いや、限界突破と言っても、今は器も強化されていて、そう簡単に上限には行かないようになっているけど、合計で三つの神様の一部を使ったおかげもあって、出力は大幅に上昇。
神力の量だけ見るならば、以前の数倍はあろうかという量である。
これにより、相対的に魔法の威力も上がることになるし、戦力として見ても、かなりのレベルアップを果たせたと言っていいだろう。
まあ、ルディの見立てだと、これでもまだ足りないみたいだけど、私にはまだ、レベルアップの機会がある。
以前、ウルさんに会った時に、協力を取り付けたので、それも加えれば、何とかなるだろうという算段だ。
ウルさんを通じて、ノームさんも力を貸してくれるらしいし、かなり心強い。
「この後、ウルさんに鍛えては貰いますけど、ある程度は使いこなせていると思います」
『ならいいが……』
「それよりも、ルディには一夜を探してもらわなければなりません。そっちの方が、重要ですよ」
豊穣の神様を倒すことも大事だけど、それ以上に大事なのが、一夜の行方である。
リクの話では、すぐに危険になるようなことはないと言っていたけど、どこにいるかもわからないのに、なぜそんなことが言えるのかわからない。

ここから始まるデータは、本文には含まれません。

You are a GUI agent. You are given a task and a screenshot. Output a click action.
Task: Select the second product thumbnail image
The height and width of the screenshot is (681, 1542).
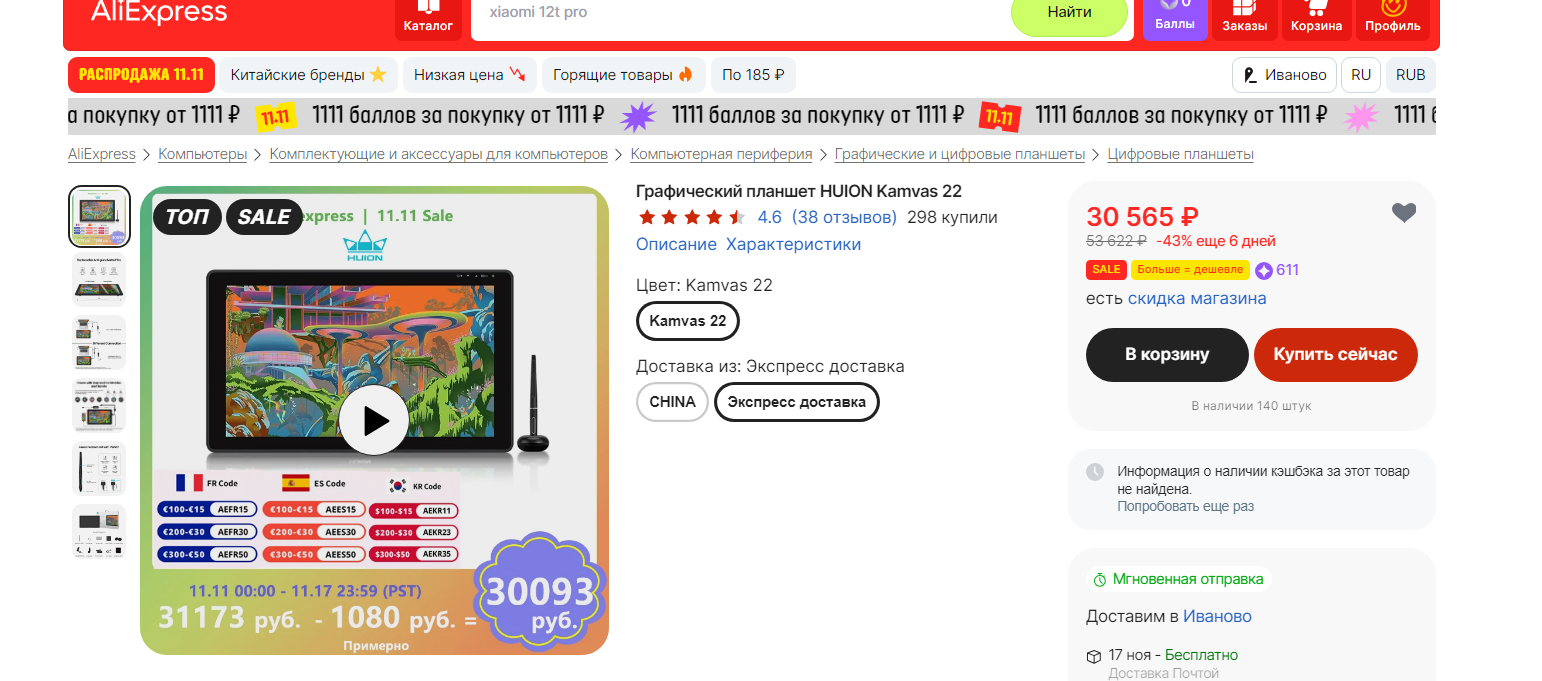coord(100,279)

確かに、クイーンのことをある程度知っているのだとしても、いたずらに命を奪ってもおかしくないというのに。
だから、私が豊穣の神様を倒すまでの間に、ルディには一夜の捜索をお願いしたのだ。
ルディと共に戦えないというのは割と痛いが、どのみちルディの戦い方では、二次被害がでかすぎる。
信者であろうがそうでなかろうが、死にいざなうようなことになれば、私が必死に守ろうとしている意味がないからね。
だから、こうするのが一番いいのだ。
一夜、一体どこに行ってしまったんだろうか。
私は、不安で押し潰されそうな心をどうにか宥めつつ、目的を再確認した。